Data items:
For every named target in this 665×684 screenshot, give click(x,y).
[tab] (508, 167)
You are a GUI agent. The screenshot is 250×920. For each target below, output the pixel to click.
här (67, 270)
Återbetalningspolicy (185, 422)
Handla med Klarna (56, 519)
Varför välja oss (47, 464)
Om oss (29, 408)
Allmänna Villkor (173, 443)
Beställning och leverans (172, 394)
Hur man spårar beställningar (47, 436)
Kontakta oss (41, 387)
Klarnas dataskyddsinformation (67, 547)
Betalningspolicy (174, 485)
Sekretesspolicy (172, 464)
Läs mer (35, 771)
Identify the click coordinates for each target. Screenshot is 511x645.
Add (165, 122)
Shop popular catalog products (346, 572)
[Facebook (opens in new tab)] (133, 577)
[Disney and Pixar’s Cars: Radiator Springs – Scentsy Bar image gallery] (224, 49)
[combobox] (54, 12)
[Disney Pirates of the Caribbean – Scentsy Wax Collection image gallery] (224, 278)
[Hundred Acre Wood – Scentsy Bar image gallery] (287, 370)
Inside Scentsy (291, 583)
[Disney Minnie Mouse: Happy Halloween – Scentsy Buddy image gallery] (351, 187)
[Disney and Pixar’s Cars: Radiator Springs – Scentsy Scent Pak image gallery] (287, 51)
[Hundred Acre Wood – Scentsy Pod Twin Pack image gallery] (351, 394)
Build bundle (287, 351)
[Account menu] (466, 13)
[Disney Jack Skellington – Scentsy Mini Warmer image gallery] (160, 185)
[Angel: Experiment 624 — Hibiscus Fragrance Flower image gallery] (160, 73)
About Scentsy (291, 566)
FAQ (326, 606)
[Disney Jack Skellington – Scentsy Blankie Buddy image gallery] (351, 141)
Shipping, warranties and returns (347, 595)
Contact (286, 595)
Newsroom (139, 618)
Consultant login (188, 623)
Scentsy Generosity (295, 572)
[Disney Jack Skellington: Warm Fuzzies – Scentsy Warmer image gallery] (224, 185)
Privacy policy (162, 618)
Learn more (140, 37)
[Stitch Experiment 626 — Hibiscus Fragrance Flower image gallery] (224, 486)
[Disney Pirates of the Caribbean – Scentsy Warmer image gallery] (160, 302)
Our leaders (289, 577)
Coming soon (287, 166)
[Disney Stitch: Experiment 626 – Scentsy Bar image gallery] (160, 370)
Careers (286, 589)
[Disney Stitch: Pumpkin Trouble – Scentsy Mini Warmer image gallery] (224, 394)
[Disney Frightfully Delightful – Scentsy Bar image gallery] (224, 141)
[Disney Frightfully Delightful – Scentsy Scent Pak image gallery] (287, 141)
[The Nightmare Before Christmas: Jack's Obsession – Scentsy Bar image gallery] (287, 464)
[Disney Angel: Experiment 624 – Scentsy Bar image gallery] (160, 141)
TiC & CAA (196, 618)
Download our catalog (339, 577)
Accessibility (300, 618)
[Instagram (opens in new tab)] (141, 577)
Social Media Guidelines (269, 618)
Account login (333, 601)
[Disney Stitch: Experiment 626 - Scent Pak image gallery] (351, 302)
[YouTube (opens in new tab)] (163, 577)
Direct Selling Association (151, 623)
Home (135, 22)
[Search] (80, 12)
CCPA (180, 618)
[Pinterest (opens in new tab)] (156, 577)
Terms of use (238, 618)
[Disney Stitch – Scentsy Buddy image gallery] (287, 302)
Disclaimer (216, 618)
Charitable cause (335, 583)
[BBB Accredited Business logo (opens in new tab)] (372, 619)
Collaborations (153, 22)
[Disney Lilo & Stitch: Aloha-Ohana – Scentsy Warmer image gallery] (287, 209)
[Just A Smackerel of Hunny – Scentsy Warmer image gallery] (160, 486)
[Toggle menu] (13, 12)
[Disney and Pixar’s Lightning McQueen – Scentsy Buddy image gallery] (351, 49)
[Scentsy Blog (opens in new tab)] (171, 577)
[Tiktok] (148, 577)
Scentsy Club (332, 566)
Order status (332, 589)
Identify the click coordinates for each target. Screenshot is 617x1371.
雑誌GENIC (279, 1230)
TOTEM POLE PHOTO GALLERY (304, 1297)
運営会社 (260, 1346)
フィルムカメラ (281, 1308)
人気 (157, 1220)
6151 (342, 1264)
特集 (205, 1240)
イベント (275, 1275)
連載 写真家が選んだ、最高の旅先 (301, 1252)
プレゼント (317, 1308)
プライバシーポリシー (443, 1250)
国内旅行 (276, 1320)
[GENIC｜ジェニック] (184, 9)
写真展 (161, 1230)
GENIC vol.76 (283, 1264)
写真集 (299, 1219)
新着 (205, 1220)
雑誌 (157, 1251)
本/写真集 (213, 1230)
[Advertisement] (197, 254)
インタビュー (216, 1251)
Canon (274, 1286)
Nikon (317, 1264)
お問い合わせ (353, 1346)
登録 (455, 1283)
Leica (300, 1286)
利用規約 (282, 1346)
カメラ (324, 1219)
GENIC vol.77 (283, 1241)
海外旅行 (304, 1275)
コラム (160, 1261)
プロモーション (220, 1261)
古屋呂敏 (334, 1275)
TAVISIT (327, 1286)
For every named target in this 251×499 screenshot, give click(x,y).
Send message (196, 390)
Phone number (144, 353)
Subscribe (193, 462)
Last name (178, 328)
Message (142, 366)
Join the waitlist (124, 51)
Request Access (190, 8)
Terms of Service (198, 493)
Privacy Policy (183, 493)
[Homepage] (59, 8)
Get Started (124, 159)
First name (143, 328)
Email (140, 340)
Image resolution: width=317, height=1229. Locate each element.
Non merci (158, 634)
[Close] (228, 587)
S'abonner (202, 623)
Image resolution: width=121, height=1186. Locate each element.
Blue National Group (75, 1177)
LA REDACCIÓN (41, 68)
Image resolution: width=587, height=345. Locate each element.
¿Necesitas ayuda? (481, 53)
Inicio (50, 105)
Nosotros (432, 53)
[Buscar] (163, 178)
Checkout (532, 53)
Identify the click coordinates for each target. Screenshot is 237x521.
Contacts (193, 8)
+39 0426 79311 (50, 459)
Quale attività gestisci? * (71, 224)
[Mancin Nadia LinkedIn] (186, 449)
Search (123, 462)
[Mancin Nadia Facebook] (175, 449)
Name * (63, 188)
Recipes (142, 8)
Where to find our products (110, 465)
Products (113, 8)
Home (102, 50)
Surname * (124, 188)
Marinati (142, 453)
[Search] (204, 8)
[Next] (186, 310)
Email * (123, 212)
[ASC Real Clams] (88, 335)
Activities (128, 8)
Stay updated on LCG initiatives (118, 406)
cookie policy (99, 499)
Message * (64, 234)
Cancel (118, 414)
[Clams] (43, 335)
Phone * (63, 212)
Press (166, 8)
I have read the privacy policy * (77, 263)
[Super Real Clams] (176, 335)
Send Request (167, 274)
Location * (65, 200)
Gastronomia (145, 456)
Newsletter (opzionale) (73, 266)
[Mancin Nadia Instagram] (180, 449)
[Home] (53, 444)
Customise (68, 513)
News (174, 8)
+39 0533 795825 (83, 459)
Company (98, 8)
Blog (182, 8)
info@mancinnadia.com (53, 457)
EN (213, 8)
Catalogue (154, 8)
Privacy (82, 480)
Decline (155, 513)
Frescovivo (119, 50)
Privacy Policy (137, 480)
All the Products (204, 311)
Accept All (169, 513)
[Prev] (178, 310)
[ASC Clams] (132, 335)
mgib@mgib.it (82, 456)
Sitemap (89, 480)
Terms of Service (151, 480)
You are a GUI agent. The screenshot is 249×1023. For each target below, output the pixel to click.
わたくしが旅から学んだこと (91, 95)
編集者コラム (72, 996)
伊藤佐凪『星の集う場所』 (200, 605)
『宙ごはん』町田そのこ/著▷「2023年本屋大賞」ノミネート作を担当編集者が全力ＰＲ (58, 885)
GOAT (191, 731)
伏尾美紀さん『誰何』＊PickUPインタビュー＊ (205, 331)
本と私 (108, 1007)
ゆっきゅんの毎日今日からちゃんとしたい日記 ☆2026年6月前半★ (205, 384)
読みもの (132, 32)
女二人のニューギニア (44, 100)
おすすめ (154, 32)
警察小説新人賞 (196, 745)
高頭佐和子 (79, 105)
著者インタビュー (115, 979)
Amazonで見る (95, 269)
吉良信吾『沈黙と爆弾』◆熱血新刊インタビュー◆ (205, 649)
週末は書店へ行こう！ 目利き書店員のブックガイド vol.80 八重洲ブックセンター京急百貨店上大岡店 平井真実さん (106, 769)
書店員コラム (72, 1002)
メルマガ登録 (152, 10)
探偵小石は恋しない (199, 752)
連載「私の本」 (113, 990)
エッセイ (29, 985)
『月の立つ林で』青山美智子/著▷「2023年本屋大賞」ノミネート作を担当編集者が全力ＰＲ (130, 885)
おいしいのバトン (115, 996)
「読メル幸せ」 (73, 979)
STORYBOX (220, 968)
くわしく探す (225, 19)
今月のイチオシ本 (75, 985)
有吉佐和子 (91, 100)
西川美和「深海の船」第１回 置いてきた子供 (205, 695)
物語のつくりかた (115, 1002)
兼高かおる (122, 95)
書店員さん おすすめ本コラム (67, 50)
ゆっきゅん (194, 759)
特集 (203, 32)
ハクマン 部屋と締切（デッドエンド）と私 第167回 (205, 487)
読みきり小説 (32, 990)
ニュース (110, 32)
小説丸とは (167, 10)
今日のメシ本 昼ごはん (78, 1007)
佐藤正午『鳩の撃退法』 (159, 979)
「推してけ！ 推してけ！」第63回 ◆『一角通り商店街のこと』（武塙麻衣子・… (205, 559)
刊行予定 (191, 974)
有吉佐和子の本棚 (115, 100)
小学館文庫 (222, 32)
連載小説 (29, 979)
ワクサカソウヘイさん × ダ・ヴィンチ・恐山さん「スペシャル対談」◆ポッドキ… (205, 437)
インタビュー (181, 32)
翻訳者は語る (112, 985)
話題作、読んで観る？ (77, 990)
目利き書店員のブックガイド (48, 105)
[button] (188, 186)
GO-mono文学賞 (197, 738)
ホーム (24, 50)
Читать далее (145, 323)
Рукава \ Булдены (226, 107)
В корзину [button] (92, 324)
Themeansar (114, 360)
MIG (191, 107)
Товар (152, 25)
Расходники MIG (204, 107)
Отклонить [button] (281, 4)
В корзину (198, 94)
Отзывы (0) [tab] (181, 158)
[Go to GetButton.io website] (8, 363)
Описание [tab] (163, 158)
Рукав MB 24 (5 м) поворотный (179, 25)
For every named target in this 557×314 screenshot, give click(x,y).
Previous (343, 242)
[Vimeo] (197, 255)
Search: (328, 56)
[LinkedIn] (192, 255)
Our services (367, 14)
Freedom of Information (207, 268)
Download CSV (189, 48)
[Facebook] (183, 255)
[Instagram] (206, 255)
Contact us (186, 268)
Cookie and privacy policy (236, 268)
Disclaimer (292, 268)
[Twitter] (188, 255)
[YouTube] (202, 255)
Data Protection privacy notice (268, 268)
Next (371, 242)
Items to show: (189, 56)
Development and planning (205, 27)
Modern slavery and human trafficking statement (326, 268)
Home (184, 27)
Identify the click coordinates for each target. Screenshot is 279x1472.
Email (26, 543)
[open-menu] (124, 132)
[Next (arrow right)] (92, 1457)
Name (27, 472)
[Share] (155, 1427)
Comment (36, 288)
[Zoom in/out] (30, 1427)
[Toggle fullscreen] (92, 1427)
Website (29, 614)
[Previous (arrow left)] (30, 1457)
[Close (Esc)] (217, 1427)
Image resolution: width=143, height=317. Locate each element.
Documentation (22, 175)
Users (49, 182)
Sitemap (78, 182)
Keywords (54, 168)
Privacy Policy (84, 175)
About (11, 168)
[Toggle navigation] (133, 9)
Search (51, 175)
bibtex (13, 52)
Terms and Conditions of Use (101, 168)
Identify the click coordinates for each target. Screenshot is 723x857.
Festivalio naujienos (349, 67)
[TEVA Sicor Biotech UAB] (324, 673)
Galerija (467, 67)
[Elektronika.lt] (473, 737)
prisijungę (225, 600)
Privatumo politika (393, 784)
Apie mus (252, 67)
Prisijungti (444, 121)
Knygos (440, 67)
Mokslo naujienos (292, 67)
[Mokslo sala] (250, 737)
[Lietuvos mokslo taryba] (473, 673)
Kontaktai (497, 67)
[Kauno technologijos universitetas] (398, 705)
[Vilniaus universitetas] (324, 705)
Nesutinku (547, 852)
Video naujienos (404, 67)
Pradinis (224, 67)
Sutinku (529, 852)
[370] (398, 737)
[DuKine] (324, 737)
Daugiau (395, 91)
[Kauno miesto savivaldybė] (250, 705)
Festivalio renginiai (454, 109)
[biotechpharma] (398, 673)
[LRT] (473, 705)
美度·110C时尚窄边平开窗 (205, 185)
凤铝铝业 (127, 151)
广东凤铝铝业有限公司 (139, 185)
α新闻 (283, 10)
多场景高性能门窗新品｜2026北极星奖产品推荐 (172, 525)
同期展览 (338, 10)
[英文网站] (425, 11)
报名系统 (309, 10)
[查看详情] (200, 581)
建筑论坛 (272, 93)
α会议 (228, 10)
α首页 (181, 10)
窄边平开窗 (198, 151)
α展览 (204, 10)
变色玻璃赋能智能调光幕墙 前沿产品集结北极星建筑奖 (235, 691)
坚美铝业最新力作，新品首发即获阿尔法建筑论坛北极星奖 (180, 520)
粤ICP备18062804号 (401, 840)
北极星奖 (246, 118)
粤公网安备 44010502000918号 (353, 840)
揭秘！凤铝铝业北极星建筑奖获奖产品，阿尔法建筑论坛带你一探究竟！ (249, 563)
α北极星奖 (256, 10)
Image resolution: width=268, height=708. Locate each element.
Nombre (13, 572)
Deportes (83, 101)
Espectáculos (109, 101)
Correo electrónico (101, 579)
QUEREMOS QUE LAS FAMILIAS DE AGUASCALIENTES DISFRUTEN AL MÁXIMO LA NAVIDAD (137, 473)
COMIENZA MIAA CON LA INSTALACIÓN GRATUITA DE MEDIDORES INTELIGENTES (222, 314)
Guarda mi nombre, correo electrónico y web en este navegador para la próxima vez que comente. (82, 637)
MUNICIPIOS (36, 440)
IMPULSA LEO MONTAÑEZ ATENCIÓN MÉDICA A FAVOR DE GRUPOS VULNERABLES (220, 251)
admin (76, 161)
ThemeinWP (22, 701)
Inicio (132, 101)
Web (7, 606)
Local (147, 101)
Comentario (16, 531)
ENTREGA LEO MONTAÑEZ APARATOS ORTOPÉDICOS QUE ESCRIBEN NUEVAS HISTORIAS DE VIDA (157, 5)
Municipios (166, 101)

**Problem details:**
Copy out the lines above verbatim, starting at the line that contains "特集 (203, 32)" and ending at the line that contains "連載小説 (29, 979)".

**Finished exercise:**
特集 (203, 32)
ハクマン 部屋と締切（デッドエンド）と私 第167回 (205, 487)
読みきり小説 (32, 990)
ニュース (110, 32)
小説丸とは (167, 10)
今日のメシ本 昼ごはん (78, 1007)
佐藤正午『鳩の撃退法』 (159, 979)
「推してけ！ 推してけ！」第63回 ◆『一角通り商店街のこと』（武塙麻衣子・… (205, 559)
刊行予定 (191, 974)
有吉佐和子の本棚 (115, 100)
小学館文庫 (222, 32)
連載小説 (29, 979)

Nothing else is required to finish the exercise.